Today’s Meanwhile… has an emphasis on publishing. With the rise of the e-reader, champions are emerging on both sides of the debate. Strong arguments are made for print and digital works, and here at Annexe HQ, we think that there’s a place for both. They both have strengths that the other might lack.
So, to have a look at the current playing field, here’s a few people who are pushing publishing, paper or pixel, forward.
The speed at which one can download books to an e-reader is astounding. You could have a new book every few seconds if you wanted. That acceleration undoubtedly translates to the written material too. If you can gather books to you at such a speed, the consumption of the text should speed up too. Taking advantage of that shift, 40K Books publishes short fiction and essays that take about an hour to read, give or take. Now, while this is a great venture, it’s not what got 40K Books into this article.
40K Books are promoting piracy! well, sort of. As digital media becomes more prevalent, the area between sharing and pirating becomes greyer and greyer.

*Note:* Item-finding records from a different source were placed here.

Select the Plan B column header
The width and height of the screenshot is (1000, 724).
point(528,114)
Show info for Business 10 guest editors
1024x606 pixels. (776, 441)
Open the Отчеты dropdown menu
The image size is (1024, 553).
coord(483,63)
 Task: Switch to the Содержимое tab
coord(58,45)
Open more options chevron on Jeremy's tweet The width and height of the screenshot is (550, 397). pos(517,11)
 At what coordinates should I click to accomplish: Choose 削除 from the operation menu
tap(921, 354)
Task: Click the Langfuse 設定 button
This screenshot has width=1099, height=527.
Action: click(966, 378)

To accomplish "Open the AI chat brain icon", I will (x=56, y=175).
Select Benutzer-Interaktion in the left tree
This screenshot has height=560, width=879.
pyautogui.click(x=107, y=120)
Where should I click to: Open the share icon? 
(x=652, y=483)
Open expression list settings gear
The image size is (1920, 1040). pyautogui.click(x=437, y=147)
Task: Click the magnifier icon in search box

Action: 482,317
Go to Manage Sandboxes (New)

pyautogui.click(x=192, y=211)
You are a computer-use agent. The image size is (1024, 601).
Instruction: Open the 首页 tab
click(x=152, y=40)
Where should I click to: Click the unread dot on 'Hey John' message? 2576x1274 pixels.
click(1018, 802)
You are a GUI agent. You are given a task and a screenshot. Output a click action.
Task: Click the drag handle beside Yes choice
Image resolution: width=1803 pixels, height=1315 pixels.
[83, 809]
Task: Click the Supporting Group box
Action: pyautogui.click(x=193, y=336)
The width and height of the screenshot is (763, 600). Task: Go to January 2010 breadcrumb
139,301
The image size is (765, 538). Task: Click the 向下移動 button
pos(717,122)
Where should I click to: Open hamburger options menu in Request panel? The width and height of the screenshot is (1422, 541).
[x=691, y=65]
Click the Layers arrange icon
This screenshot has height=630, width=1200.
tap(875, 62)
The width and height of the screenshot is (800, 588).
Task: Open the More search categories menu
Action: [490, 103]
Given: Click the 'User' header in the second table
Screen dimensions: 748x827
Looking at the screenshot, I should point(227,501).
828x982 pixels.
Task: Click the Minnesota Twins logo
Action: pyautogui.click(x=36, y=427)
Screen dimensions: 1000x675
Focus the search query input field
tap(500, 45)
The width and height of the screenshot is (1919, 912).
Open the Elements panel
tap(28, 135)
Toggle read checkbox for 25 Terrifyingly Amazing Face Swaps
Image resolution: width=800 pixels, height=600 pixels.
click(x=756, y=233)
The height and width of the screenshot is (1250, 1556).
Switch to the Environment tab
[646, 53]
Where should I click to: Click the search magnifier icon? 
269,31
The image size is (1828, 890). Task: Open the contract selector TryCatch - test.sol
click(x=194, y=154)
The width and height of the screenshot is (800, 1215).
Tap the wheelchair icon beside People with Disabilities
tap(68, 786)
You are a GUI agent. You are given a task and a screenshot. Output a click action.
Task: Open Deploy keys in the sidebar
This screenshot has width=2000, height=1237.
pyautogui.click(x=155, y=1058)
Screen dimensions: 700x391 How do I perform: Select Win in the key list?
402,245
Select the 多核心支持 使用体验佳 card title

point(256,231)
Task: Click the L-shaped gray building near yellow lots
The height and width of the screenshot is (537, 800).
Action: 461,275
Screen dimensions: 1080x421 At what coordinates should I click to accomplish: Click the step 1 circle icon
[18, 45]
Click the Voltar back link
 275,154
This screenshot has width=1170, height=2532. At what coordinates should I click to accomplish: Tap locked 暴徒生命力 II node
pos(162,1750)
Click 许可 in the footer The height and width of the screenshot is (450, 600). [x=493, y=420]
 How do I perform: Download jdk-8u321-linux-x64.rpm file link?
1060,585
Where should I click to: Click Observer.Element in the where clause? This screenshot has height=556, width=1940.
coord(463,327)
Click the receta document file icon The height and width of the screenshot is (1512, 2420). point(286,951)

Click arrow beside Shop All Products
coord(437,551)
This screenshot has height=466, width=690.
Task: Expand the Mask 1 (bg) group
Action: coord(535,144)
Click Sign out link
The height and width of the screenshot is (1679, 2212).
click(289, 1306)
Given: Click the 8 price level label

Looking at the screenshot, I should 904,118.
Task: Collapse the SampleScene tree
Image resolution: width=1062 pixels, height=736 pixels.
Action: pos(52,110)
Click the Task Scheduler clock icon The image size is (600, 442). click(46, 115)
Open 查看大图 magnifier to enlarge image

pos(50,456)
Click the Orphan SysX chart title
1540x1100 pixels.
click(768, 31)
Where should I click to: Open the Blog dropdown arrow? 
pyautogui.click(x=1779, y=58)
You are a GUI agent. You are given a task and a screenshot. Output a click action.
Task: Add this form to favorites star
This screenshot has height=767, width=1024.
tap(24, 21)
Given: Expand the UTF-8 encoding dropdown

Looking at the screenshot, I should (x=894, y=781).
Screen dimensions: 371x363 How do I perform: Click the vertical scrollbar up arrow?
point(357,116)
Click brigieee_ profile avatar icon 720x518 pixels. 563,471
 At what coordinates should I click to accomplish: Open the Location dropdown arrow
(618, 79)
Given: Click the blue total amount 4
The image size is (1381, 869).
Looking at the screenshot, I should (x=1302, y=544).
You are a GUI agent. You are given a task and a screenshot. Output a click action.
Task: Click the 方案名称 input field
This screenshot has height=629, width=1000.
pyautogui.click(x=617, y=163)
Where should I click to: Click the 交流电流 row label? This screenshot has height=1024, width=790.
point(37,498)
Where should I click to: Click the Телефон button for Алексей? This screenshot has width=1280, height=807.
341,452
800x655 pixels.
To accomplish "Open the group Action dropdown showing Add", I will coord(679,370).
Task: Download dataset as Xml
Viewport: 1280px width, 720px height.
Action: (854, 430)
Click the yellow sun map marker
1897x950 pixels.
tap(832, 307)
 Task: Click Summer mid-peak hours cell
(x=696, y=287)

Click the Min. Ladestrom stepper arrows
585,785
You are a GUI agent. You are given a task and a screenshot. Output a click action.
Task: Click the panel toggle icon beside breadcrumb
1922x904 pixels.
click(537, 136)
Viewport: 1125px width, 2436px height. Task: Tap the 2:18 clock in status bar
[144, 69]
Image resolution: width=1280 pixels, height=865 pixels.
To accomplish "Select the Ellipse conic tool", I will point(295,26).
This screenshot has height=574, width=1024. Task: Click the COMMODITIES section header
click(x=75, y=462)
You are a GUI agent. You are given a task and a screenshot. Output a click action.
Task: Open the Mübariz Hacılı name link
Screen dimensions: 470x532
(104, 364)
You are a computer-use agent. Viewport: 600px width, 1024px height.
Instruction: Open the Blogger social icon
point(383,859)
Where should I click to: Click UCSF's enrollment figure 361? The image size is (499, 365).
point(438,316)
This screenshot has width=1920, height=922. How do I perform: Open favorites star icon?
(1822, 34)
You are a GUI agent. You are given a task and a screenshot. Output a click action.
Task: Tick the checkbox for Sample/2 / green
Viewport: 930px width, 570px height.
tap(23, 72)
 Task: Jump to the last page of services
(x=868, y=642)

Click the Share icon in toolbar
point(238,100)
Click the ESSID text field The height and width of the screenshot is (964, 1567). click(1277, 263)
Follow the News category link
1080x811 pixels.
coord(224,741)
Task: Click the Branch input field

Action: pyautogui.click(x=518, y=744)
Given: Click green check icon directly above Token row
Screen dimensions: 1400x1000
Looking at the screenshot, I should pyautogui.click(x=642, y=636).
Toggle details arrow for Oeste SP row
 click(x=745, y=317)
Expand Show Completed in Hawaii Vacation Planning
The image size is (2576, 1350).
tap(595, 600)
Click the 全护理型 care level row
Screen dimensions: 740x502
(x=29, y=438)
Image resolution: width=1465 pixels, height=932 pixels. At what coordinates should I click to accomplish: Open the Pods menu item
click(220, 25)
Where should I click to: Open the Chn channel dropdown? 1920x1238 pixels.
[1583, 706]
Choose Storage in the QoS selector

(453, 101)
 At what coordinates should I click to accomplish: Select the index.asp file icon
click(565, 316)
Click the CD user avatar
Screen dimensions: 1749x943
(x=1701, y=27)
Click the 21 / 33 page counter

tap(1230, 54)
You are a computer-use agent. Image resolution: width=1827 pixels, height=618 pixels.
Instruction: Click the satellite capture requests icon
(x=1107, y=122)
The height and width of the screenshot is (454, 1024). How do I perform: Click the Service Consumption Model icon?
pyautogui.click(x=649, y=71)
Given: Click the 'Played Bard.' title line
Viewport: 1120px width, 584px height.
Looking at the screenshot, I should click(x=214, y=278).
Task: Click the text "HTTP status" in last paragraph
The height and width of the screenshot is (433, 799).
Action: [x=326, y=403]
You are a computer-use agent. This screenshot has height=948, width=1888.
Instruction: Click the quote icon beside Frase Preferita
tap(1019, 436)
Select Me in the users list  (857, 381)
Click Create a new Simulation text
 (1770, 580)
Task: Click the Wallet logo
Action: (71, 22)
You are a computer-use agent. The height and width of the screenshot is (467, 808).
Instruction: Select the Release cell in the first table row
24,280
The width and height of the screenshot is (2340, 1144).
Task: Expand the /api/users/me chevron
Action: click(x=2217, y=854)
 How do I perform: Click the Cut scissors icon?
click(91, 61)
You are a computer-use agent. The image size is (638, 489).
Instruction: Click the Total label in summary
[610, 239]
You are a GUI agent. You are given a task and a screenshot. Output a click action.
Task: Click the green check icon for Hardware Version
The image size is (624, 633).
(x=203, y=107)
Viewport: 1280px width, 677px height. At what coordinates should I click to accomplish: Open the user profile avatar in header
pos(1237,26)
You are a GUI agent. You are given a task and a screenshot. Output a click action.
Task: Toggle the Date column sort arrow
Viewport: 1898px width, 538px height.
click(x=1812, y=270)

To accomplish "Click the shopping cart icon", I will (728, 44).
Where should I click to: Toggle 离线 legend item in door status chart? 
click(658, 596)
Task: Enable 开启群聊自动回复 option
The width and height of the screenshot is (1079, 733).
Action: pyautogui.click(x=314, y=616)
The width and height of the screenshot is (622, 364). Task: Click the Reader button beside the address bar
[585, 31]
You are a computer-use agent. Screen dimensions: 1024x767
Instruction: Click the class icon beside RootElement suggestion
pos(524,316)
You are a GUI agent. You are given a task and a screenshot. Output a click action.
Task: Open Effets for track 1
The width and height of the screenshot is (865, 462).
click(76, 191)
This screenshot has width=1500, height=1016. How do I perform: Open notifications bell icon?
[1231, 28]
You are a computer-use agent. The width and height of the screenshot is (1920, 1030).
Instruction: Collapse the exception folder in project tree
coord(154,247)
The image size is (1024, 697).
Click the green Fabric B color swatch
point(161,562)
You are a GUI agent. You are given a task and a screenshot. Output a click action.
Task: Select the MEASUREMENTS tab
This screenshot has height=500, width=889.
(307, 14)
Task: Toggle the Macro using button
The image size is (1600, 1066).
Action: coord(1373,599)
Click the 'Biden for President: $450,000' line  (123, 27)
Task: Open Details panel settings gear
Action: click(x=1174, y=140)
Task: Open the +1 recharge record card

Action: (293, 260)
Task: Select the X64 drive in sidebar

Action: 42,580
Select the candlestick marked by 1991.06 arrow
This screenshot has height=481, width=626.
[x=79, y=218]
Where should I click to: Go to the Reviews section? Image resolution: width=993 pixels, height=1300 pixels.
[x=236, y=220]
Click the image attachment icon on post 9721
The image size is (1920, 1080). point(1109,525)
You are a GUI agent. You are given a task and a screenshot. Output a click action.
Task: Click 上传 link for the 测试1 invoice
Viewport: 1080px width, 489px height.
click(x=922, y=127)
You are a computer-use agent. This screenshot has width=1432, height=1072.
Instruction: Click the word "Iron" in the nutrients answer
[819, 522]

Instead of fighting this, 40k are celebrating it and using it to their own advantage. They have started pirating their own books. The first is Cardanica, a steampunk horror, set on a poisonous world. When you arrive at the novelette’s webpage, you are invited to make the ‘good guy’ choice, buy the e-book from amazon for just over £2, or the ‘bad guy’ choice, download it for free. In 40K’s introduction to this piracy project, they imply that without sharing, one can easily fall into obscurity. This is certainly true, especially now in a time when a good few dozen books are emerging every day. under the ‘bad guy’ choice you can take two paths, one lets you directly download the book, and the other gives you the download after you tweet about it. The book is bought for a little exposure. This pay with a tweet idea isn’t a new one, but using it to sell books is unique. 40K Books have touched upon something really clever and hopefully it will propel them further. No doubt it will change how books are bought and sold.
In the Mouth of the Whale
Arthur C. Clarke Award winner, Paul McAuley is soon to release his latest novel In the Mouth of the Whale. To tickle the interest of prospective readers, McAuley has been periodically releasing the first few chapters of the book and so far he has unveiled 8 chapters. This act of generosity is wonderfully selfless. The story is excellently crafted and definitely keeps the reader hooked. The choice here is whether you want to wait each month to read the next instalment for free or buy the whole book as a print copy and read it at your leisure.
You Can Judge a Book by its Cover
This is a brilliant article from The Independent about the strength of a well crafted book cover and how book jacket design is one of the virtues that makes real hard copy books a thing that will never die. Long live the beautiful object!